I refer to your front-page story last Sunday concerning the rights of the police to 'stop and search' without apparent justification.

I suggest that this development is part of a growing mistrust and resentment of dedicated professions across our society.

Teachers, doctors, nurses, police officers and others - all these people have chosen their professions because of an innate desire to serve or help others; and all, without exception, are suffering from a considerable drop in public esteem.

While those who have suffered abuses deserve to be heard and to have their complaints investigated, I would like to put things in greater perspective.

This drop in public esteem can be explained in several ways. The misdemeanours of one individual (or even a single case) are enough to give an entire profession a bad name, and more so when fuelled by hostile media attention.

There are cases where citizens disagree with how and why a service is provided, while in others some believe that they know what goes on in the minds of others as they seek to make complex decisions based on experience.

Thus, teachers are being increasingly bullied by students and parents, and cameras may be installed in the future to give parents more control over what happens in the classroom.

Healthcare professionals sometimes face hostile patients and are tried and found guilty although they do their best to act in patients' best interest. And the police may soon be told who they can and cannot stop and search when they are trying uphold law and order.

I do not think complaints are the cause of this problem - they are the solution. Feedback is necessary to improve services and to ensure that anyone who is not living up to the standards of his or her profession is made to toe the line. Trust can be rebuilt if complaints are dealt with in a way that is transparent and consistent.

What is particularly worrying is when society (represented by the government or by Parliament), takes it upon itself to control dedicated individuals so as to be seen to act to avoid complaints.

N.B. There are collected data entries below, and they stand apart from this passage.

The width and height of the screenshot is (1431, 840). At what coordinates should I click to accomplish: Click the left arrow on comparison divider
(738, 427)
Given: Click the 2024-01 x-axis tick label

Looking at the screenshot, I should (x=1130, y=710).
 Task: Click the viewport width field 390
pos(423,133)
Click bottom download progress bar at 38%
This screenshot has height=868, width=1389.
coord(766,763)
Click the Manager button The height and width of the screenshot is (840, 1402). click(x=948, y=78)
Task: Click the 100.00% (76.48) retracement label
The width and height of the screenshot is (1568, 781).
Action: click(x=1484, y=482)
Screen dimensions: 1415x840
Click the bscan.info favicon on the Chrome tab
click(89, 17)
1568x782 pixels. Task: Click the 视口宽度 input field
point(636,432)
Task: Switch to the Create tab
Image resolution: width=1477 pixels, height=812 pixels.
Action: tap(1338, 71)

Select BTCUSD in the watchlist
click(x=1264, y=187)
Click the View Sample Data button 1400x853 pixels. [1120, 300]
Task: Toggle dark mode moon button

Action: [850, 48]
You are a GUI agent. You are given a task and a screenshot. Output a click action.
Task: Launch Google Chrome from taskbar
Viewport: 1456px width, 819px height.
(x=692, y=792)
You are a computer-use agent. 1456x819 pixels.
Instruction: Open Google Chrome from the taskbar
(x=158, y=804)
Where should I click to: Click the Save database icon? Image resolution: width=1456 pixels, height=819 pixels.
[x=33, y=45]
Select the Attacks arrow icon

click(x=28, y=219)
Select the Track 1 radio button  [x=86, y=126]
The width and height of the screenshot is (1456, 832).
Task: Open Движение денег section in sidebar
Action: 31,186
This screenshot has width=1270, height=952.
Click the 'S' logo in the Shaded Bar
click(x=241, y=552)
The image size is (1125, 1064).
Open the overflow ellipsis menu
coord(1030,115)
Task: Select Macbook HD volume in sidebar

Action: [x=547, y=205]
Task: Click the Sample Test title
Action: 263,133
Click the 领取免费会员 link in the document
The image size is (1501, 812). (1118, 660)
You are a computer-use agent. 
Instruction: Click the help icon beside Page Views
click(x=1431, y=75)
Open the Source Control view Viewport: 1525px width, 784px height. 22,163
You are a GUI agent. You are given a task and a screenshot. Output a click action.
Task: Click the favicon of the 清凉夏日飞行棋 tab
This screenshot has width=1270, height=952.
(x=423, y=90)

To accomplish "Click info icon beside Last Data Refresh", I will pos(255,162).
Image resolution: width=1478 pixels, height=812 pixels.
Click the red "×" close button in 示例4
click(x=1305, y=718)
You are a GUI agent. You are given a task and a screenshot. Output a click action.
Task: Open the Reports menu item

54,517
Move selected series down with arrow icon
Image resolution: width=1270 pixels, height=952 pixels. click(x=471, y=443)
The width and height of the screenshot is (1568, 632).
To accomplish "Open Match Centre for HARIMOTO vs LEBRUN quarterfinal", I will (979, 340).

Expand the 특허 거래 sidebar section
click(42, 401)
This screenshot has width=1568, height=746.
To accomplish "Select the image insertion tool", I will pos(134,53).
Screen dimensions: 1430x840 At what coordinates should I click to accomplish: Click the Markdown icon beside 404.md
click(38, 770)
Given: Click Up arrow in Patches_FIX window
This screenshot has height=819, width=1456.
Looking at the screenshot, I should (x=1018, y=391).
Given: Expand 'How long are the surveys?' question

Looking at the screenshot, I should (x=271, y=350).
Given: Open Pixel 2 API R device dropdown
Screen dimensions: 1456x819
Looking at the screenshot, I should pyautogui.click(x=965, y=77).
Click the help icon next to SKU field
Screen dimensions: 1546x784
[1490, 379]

Members of the dedicated professions are being required to prove their dedication by 'shutting up' in the face of growing public discontent provoked by the failures of Western society. I fear the ultimate outcome may be as sad as those misfortunes that lead us to these crossroads.

As people, now called to serve, find their freedom of action increasingly hampered by legislation and public suspicion, they may become more and more defensive. Those who once chose their work willingly may stop acting from the heart altogether, and our serving professions will be driven mechanically and 'by the book', more preoccupied with avoiding trouble than with serving.

It may be the beginning of the end of dedicated professions as we know them.